Accel already has a well-established reputation in Europe. And you may already know that the firm tends to shy away from seed rounds and start investing in Series A rounds. The firm doesn’t plan on changing any of that with the new fund.
I’ve asked Accel partner Harry Nelis a few questions about Accel’s strategy in Europe.
TechCrunch: Are you going to focus on Series A rounds like with the Accel London IV fund?
Harry Nelis: Yes, we’re going to continue to focus on Series A investments. Early stage is our sweet spot and where most of our investments are made — we typically invest in Series A and Series B rounds. Although, sometimes we go in a bit earlier when we meet an exceptional entrepreneur with a great idea or we’ll write larger checks when there’s a strategic opportunity to do so.
TC: What are going to be the average checks of this fund compared to the previous fund?
HN: We typically make Series A and Series B investments, which are between $5 million and $10 million for the first round, and ultimately invest about $15 million per company over time.
TC: What do you think of the current cooldown in the U.S.? Is it going to affect Europe and Israel as well or is it an opportunity for the European tech scene?

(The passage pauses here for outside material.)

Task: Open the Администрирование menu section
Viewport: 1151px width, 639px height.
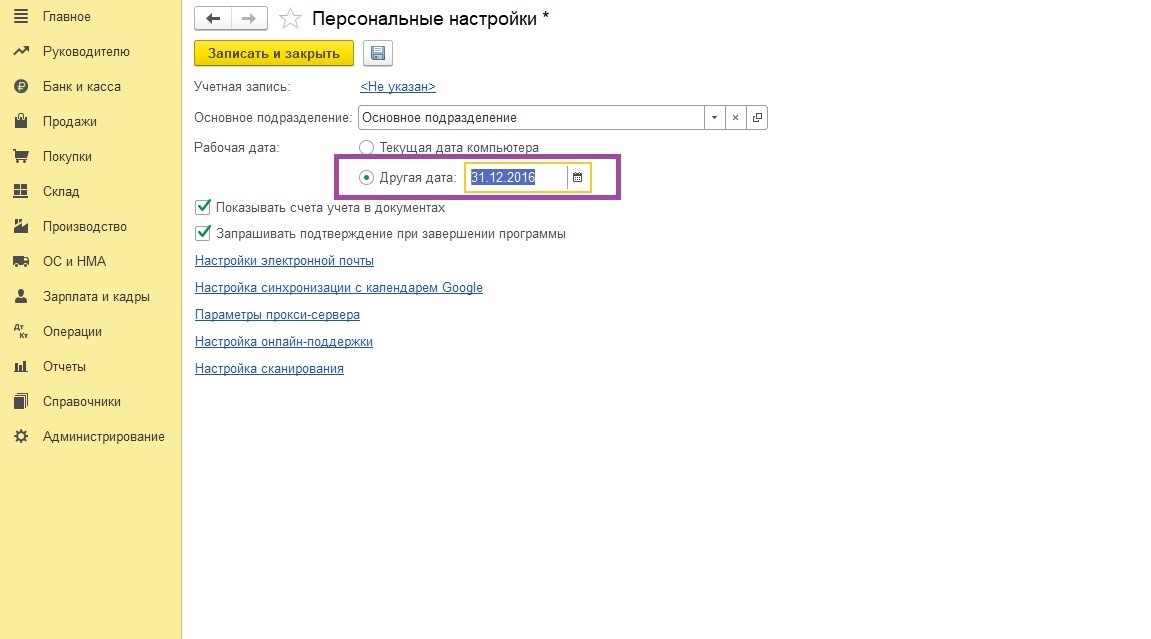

HN: In certain areas, private market valuations are out of kilter, and there will be an adjustment. This is particularly pronounced in the U.S. However, a private market valuation is really a glimpse into the future. Any meaningful valuation takes hard work, and Europe’s entrepreneurs are working hard to build sustainable businesses.
TC: Any strategic change worth mentioning about Accel’s strategy in Europe or is this fund a way to keep doing what Accel has been doing over the past few years?
HN: From the start, our strategy has been to partner with the most extraordinary entrepreneurs and companies from their earliest stages through their growth. This has served us well, leading to investments in some of Europe’s most successful enterprise and consumer technology companies, including Avito and Showroomprive, Supercell and Qliktech.